Okul çağındaki oyunlar ilk yaştakilere oranla daha bilinçli, daha disiplinli ve daha toplu oyunlardır. Hele bu oyunlar annesi babası gibi sevdiği öğretmeninin nezaretinde olursa, çocuk için daha etkili olur. Öğretmene kendini kabul ettirme, onun önünde başarıya ulaşma, galip gelme motivasyonları taşır.

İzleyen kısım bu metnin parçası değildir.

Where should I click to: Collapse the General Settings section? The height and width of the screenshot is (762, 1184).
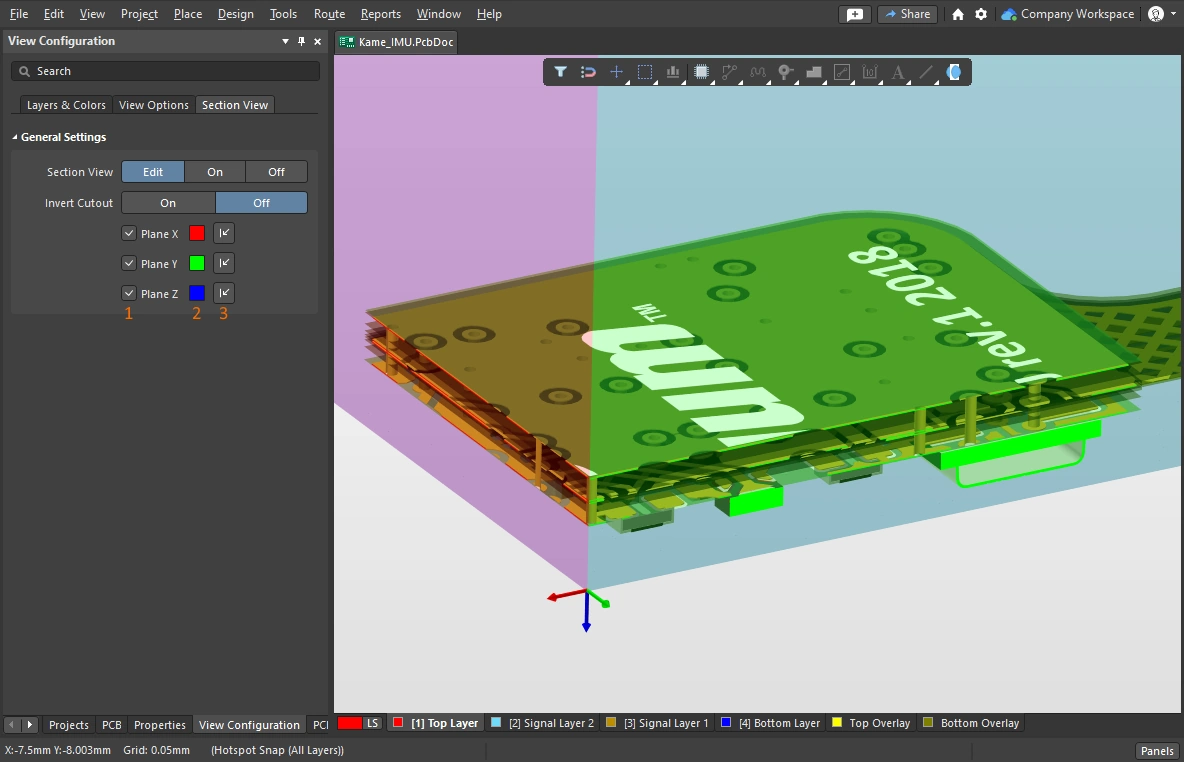pos(15,137)
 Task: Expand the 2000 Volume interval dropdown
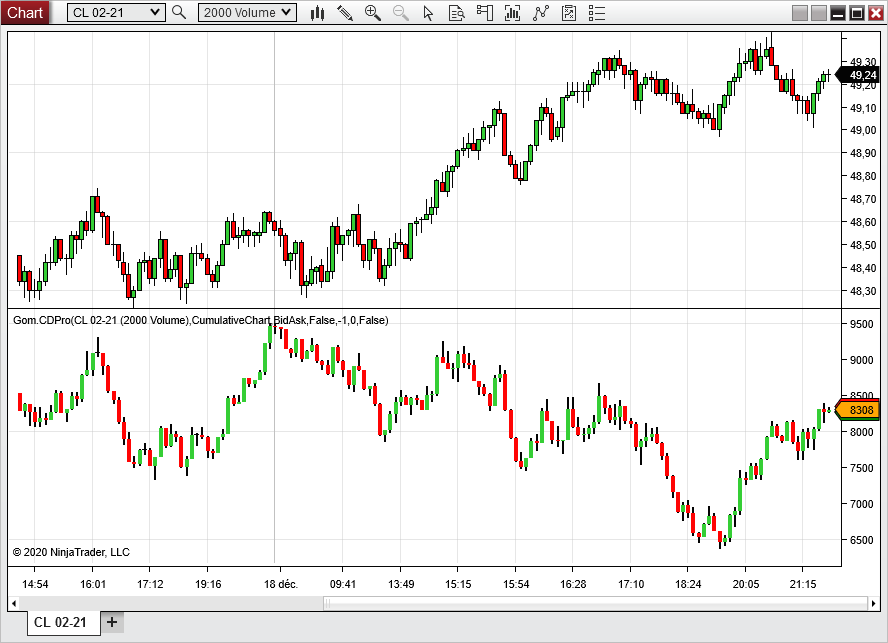click(247, 13)
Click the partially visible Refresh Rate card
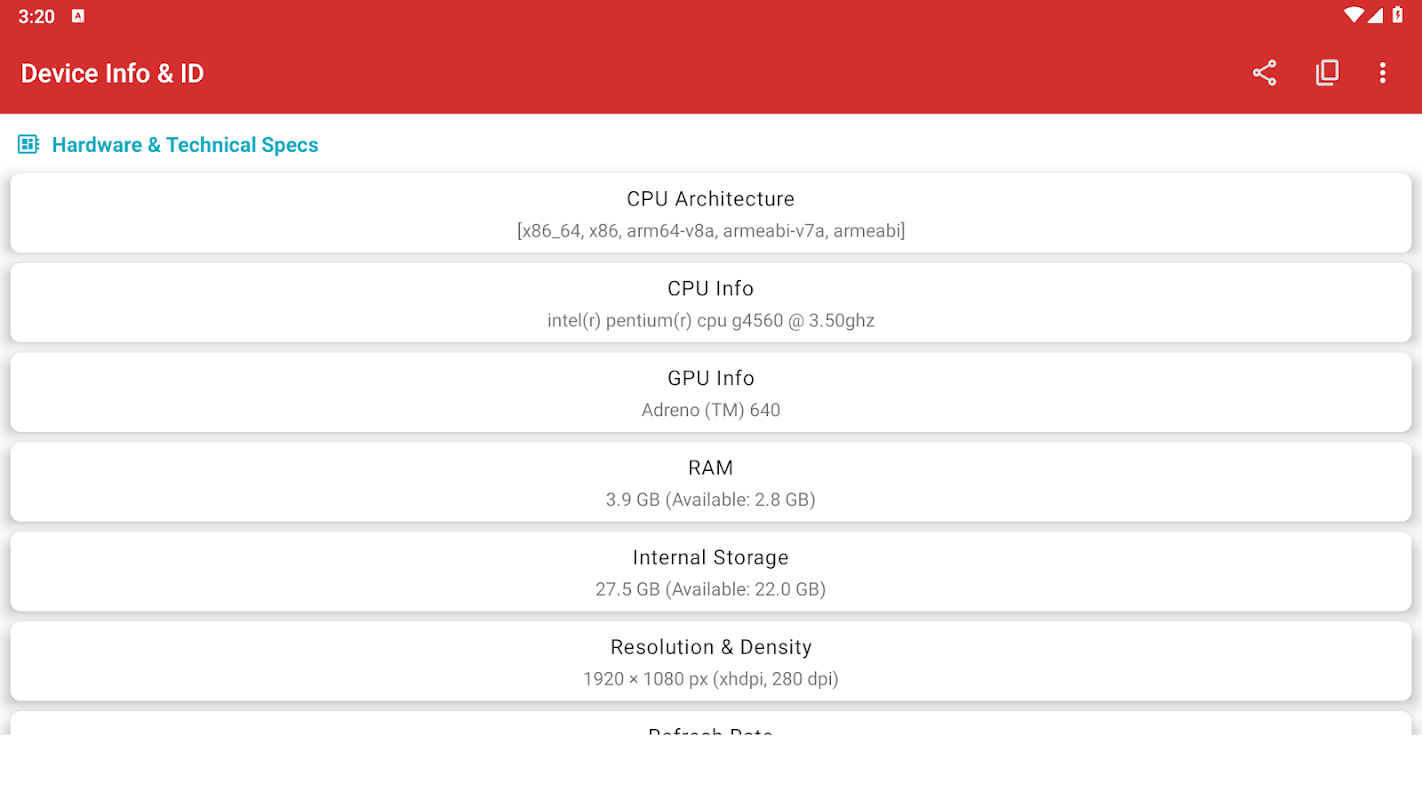The height and width of the screenshot is (800, 1422). click(710, 725)
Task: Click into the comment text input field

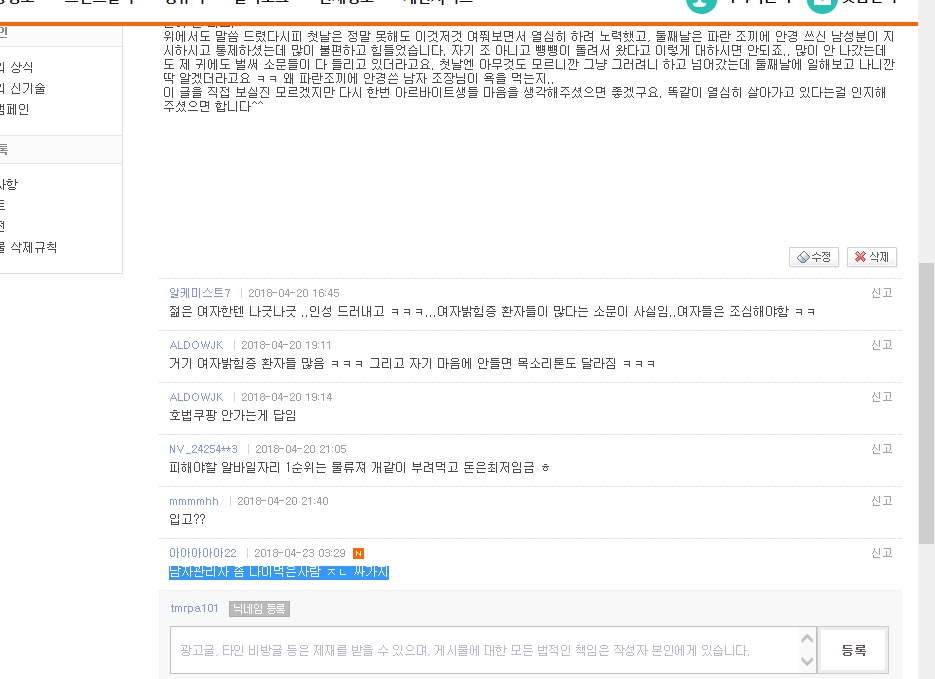Action: pyautogui.click(x=485, y=650)
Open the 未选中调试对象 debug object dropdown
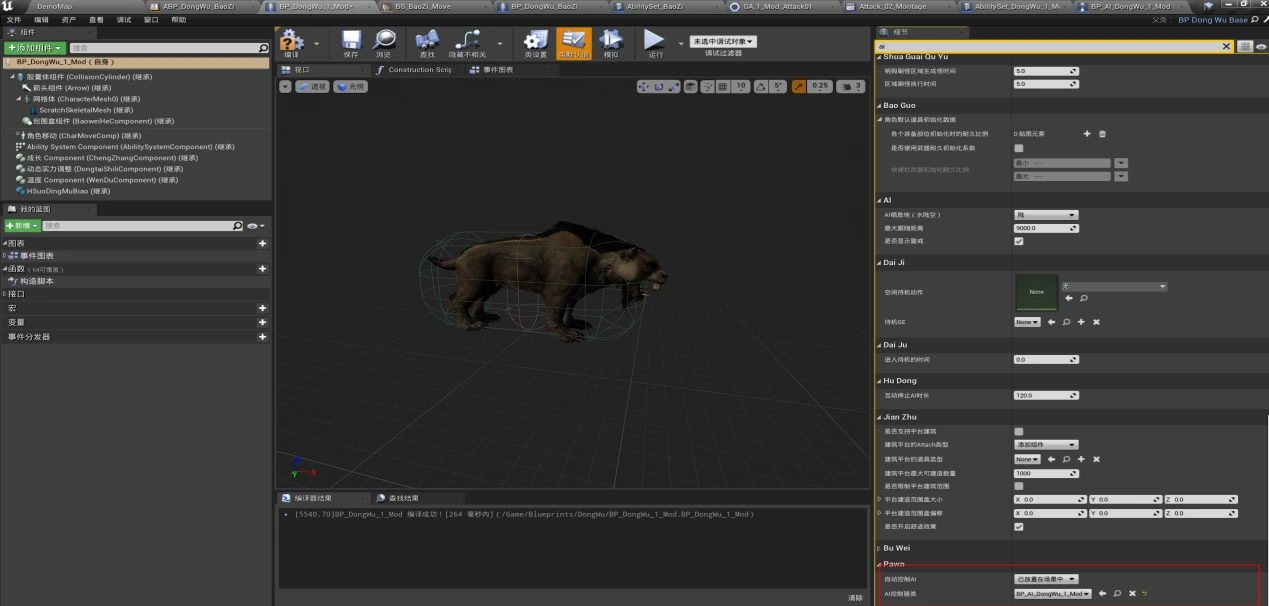 (x=723, y=41)
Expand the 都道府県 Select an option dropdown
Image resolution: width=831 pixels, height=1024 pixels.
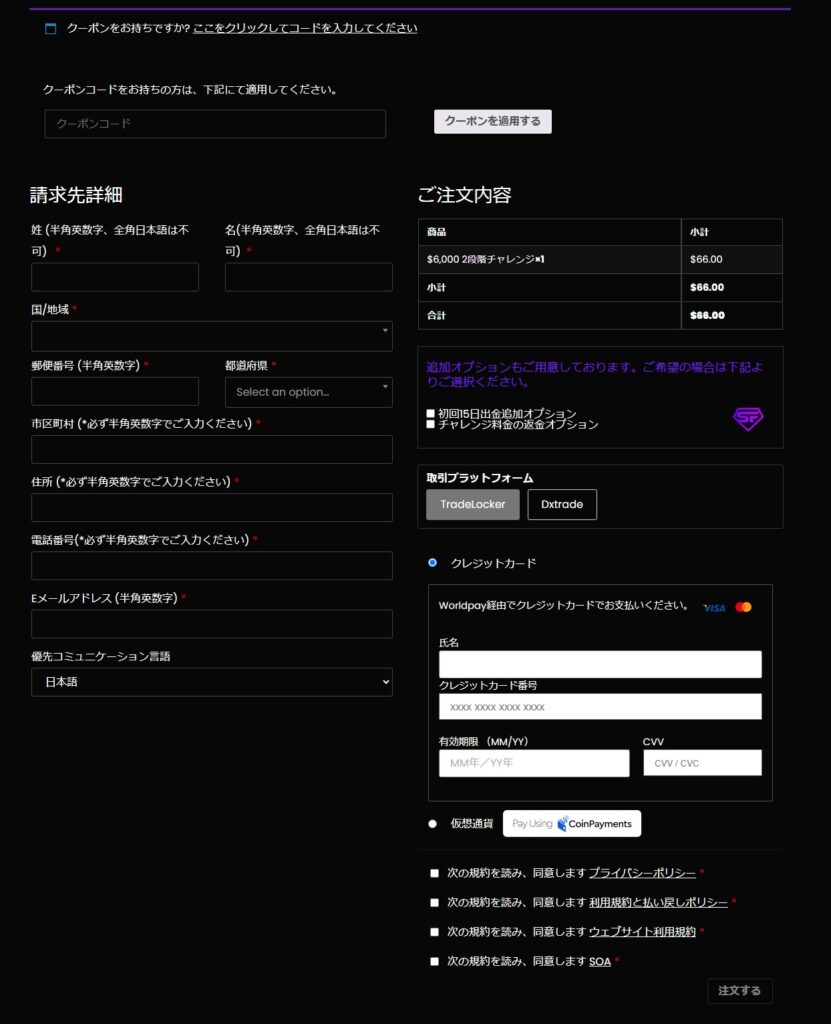tap(308, 392)
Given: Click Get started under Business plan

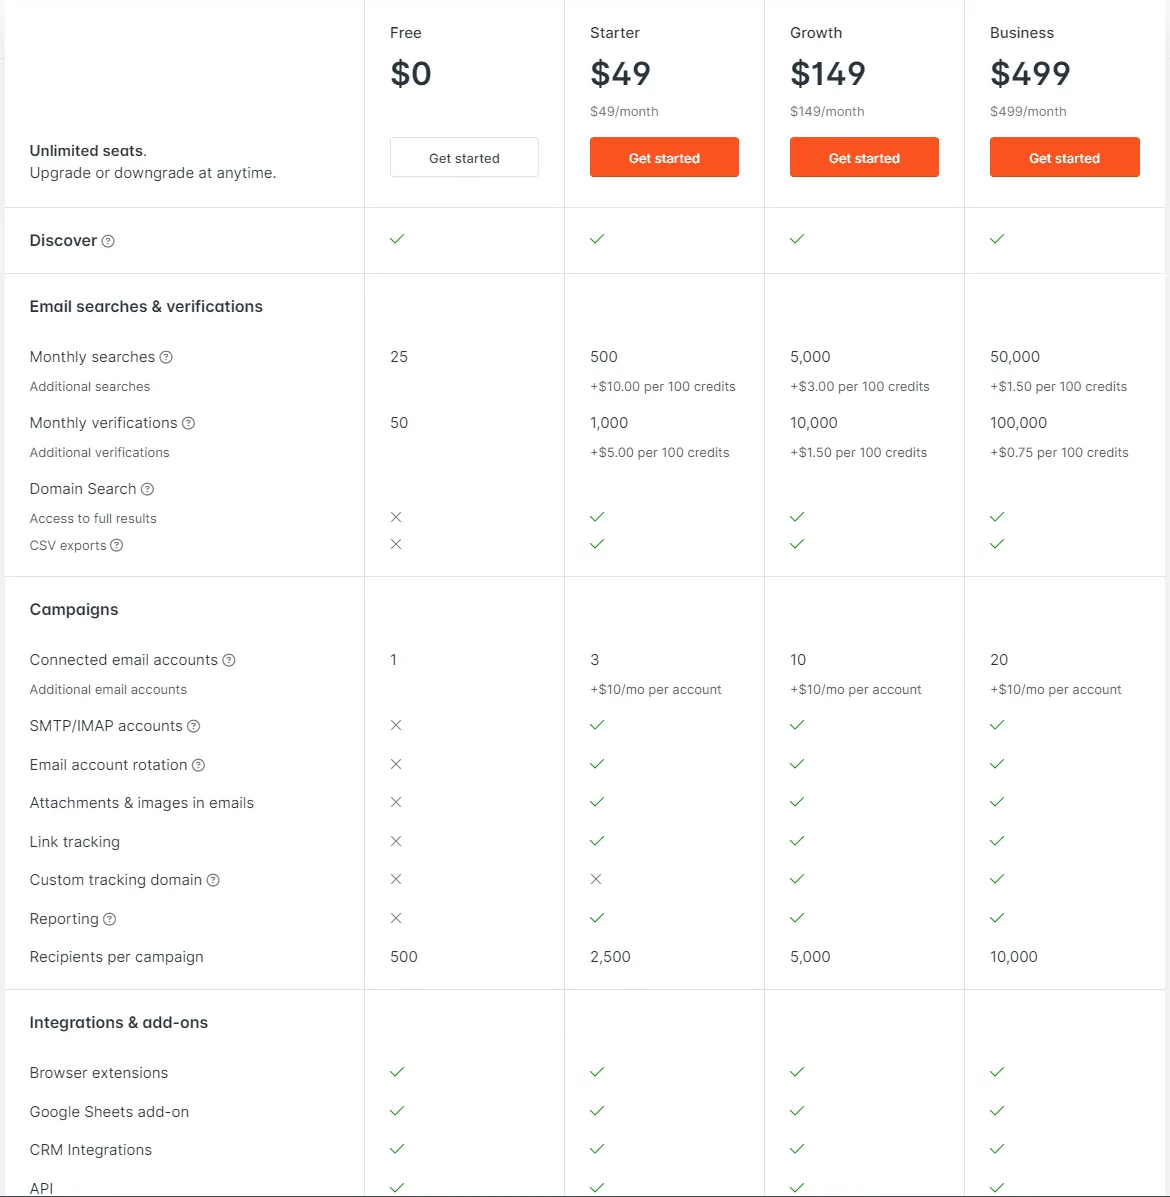Looking at the screenshot, I should [x=1064, y=157].

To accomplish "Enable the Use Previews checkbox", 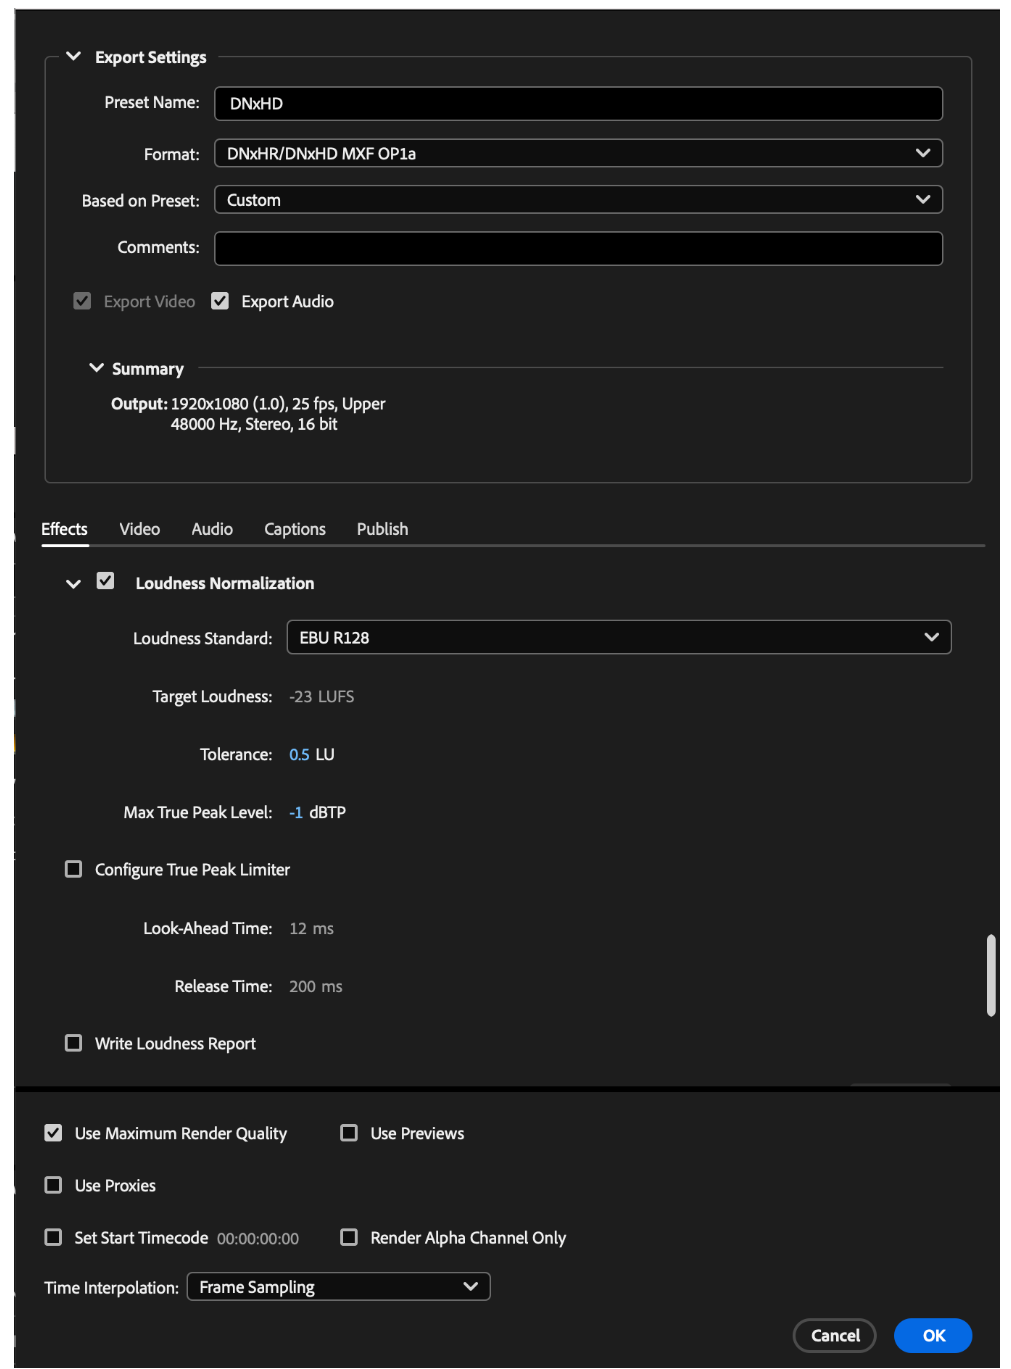I will tap(349, 1133).
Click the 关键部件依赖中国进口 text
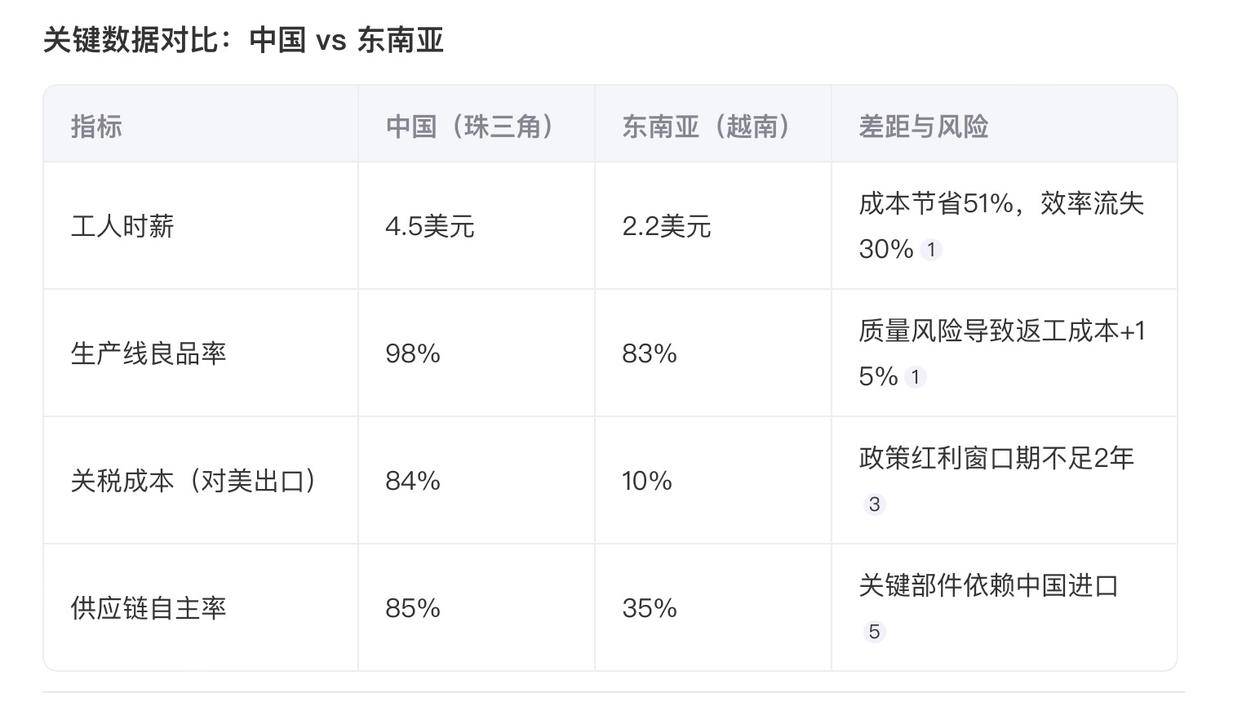Viewport: 1242px width, 720px height. [988, 585]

Sınıfta gürültünün en yoğun olduğu dönem dersin başlangıcıdır. Okullarda teneffüs süresi kısa olduğu için teneffüste rahatlayan, arkadaşlarıyla iletişime başlayan, oyundan dönen öğrenciler bir süre bu davranışlarına sınıfta da devam ederler. Bu nedenle öğretmen sınıfa girdiği zaman öncelikle öğrencileri dersi dinlemeye ve öğrenmeye hazır hale getirmesi gerekir.
Eğitsel Oyunlar
Oyunlar öğrencilere neşeli ve rahat bir ortam sağlamakta, sınıf içi çalışmalarda değişiklik getirmektedir. Eğitsel oyunlarla derste konular, ilgi çekici duruma getirilebilir, en pasif öğrencilerin bile bu etkinliklere katılmaları sağlanabilir.
Diğer taraftan oyunlarda çocuk kendini oyun arkadaşlarının yerine koyar ve onun nasıl davranacağını önceden tahmin edebilir. Piaget’e göre çocuk karşısındaki kişinin reaksiyonlarını dikkate alarak kendini davranışlarını düzenleme ve verilen problem durumu düşünerek çözebilme yeteneğine ancak 11 – 12 yaşlarında ulaşabilir.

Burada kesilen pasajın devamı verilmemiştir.